Nie dostała odpowiedzi, zamiast tego, jak na zawołanie, rozsunęła umięśnione nogi szerzej, dając Clarke dostęp.
Powstała mokra ścieżka drobnych pocałunków. Od soczystych ust, szyji i wystających obojczyków, do nieco zaokrąglonych piersi, które zdobiły jasno-różowe sutki. To był przystanek, na którym po raz pierwszy skupiła się Gryffin. Kiedy przygryzła jeden ze sterczących, gotowych sutków, z gardła Woods wyrwał się cichy, ale chrapliwy odgłos.

Nie musiały rozmawiać, nie to było im teraz potrzebne.

Clarke całowała dalsze części. Ścieżkę wilgotnych pocałunków tworzyła od piersi, do zarysowanych mięśni szczupłego brzucha, aż po same uda.
Gdy znalazła się pomiędzy nimi, rozpalona nagość Lexy dała o sobie znać. Dziewczyna chwyciła ukochaną za jej długie, opadające kaskadami na ramiona włosy, po czym przyciągnęła do rozgrzanej kobiecości. Język ukochanej sprawiał jej tyle rozkoszy, że nie umiała powstrzymać się od uszkadzania paznokciami jej ramion.
Ledwo łapała oddech, gdy Clarke wynosiła ją na szczyt wszystkiego.
Jej ciałem zawładnęły spazmy, które nakazały krzyczeć imię tej, która do tego doprowadziła.

Świat ucichł. Zrodził się tylko niespokojny oddech i niemal słyszalny uśmiech.

- Dlaczego...czemu się uśmiechasz, Clarke? - wykrztusiła.

- Jesteś niesamowita - odpowiedziała - jesteś wspaniała.

Dopadła ją. Lexa usiadła okrakiem na biodrach osiemnastolatki, rękoma przytrzymując jej ręce nad głową.

- I kto teraz się uśmiecha? - zapytała zadziornie, nie dając czasu na odpowiedź.

Wpiła się w miękkie, pełne usta blondynki, rozpoczynając nowy taniec języków.

Odsunęły się od siebie.
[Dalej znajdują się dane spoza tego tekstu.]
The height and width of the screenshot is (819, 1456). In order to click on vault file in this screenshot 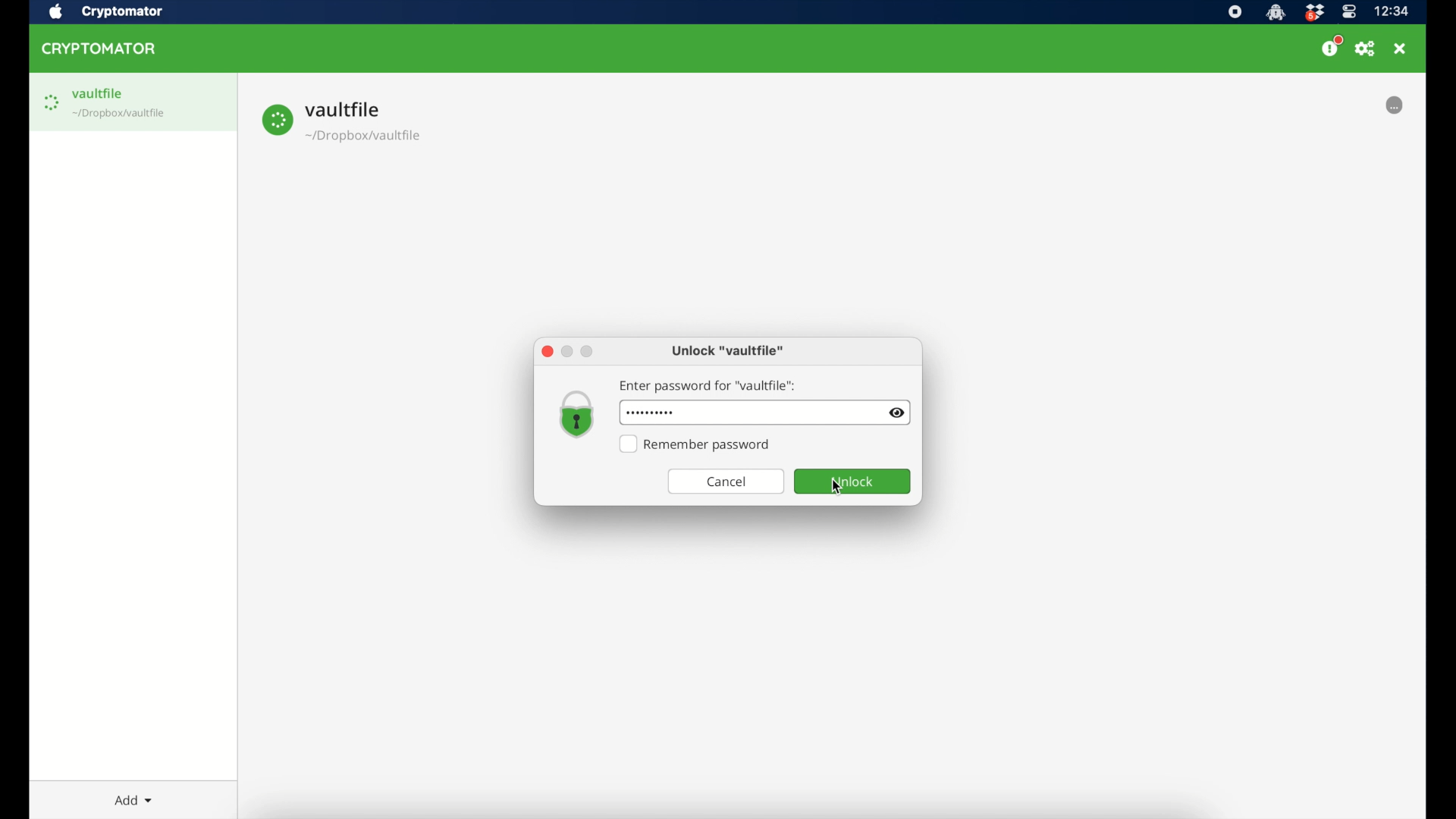, I will do `click(342, 121)`.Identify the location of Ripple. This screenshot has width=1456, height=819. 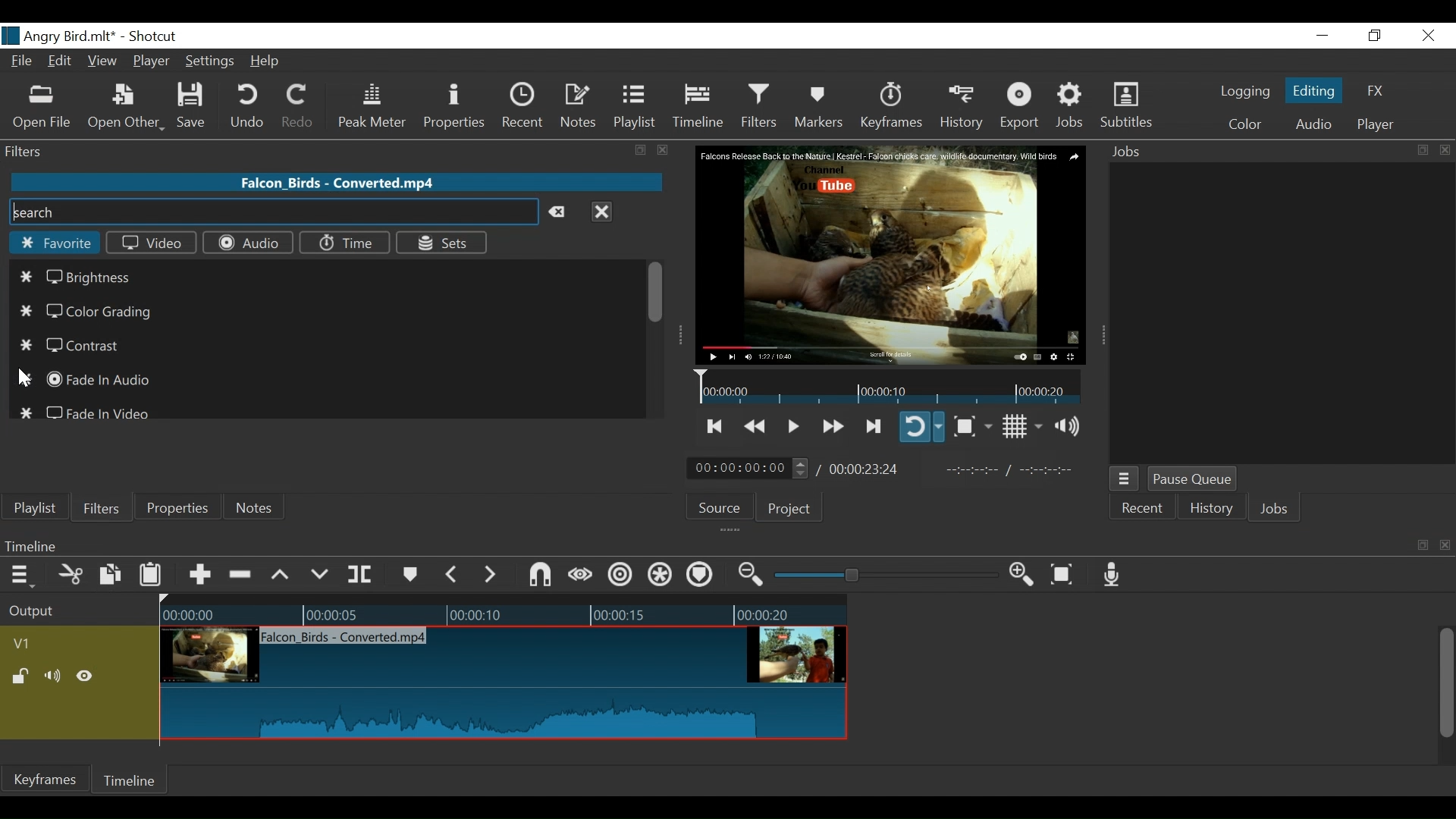
(623, 577).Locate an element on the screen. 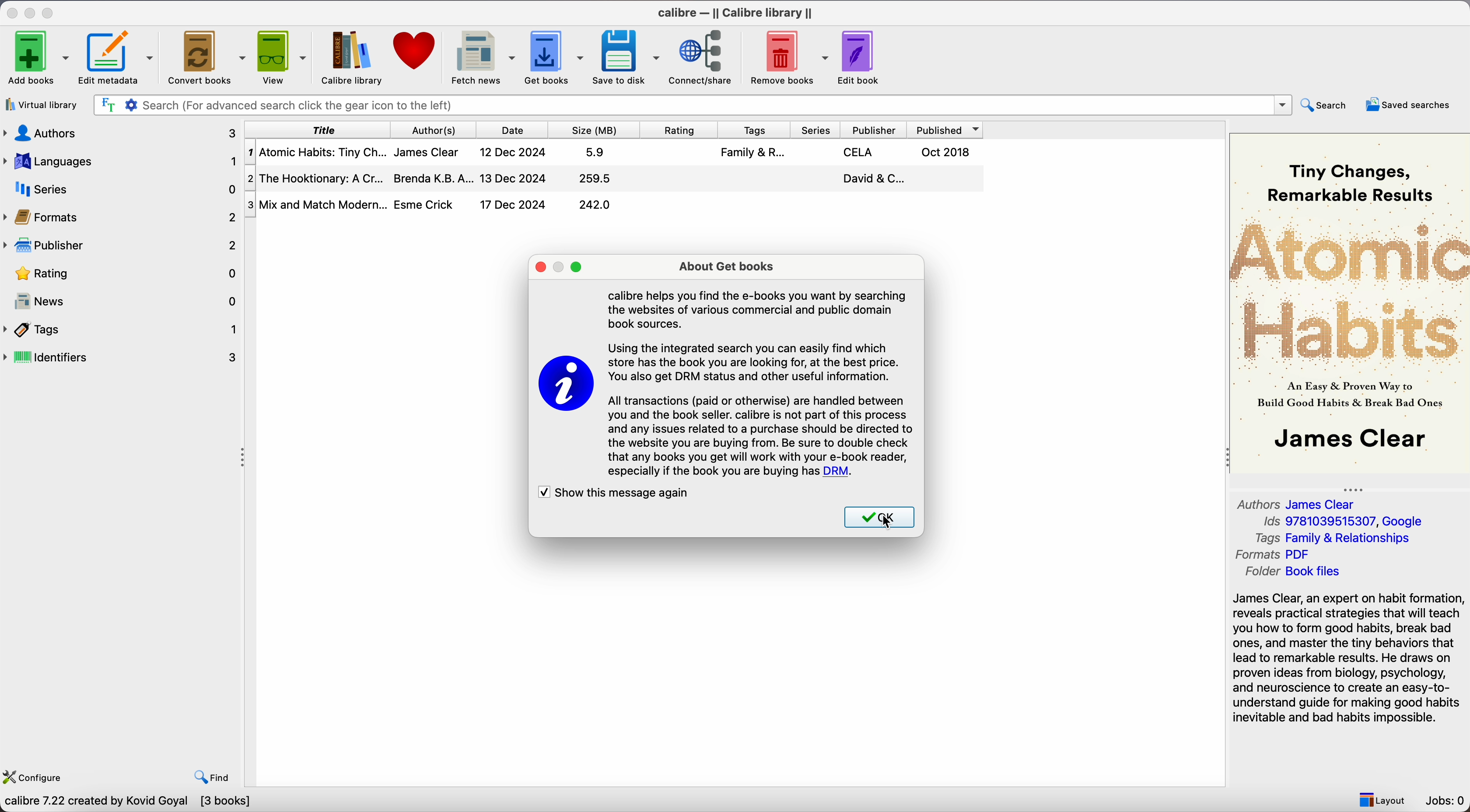 The image size is (1470, 812). Family & R... is located at coordinates (754, 152).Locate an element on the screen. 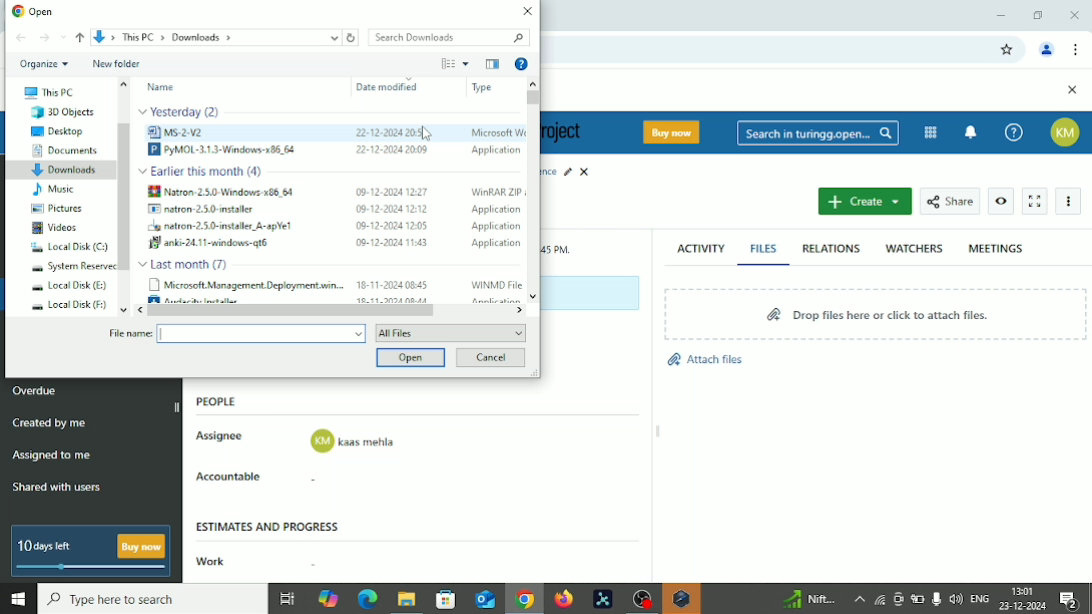 This screenshot has width=1092, height=614. Account is located at coordinates (1047, 51).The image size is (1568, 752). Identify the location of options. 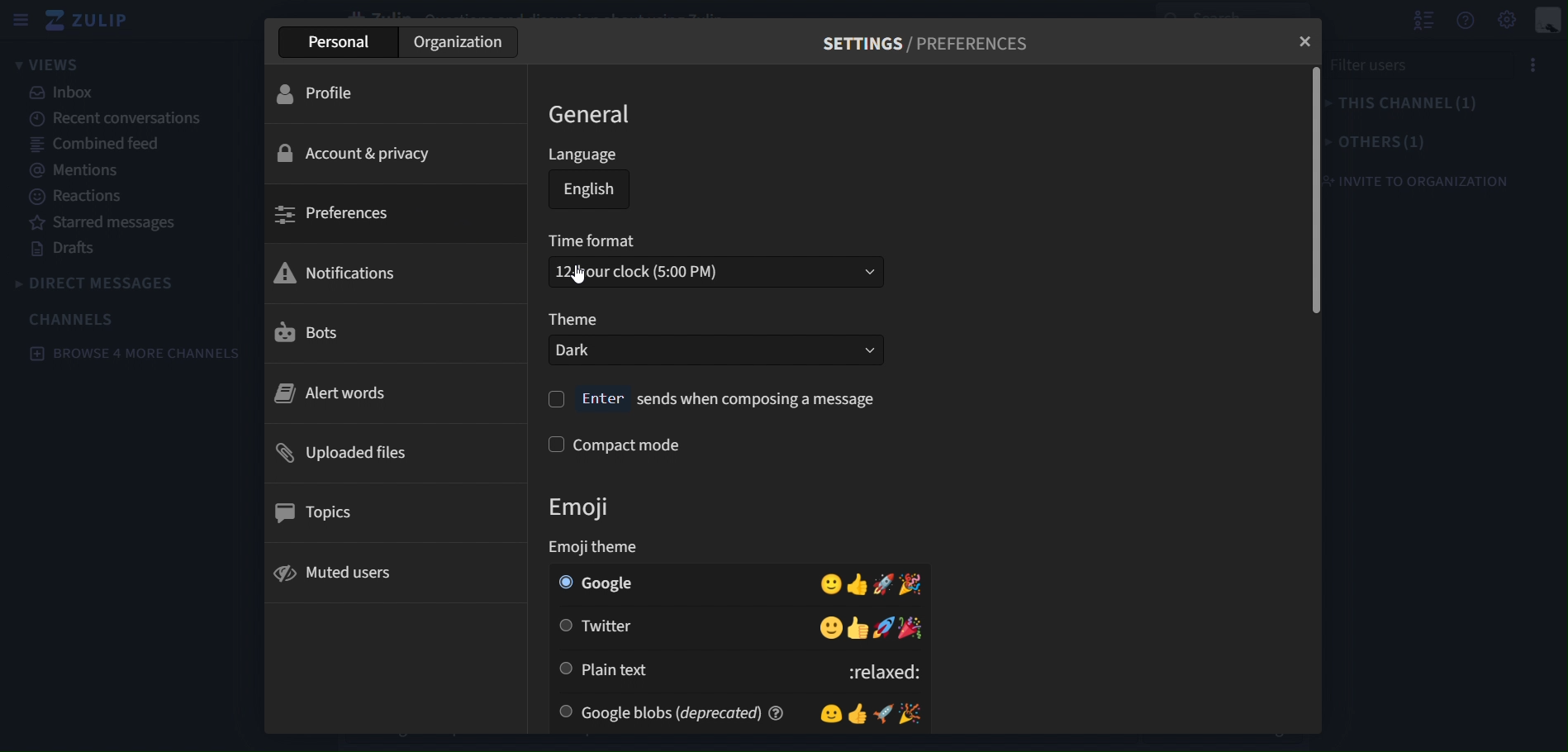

Przywódczyni ludzi z Nieba znów pragnęła górować, lecz Komandor ziemian nie zgodziła się na to.

- Teraz ty zobaczysz, jak to jest być uzależnionym od kogoś - szepnęła, po czym położyła się obok, dłonią sięgając jej łona.

Początkowo wsunęła tylko jeden palec, sprawiając, że Clarke odchyliła się do tyłu. Gdy zrobiła to trzema i zaczęła poruszać się wewnątrz niej, Clarke dopasowała się do szybkiego, ostrego rytmu.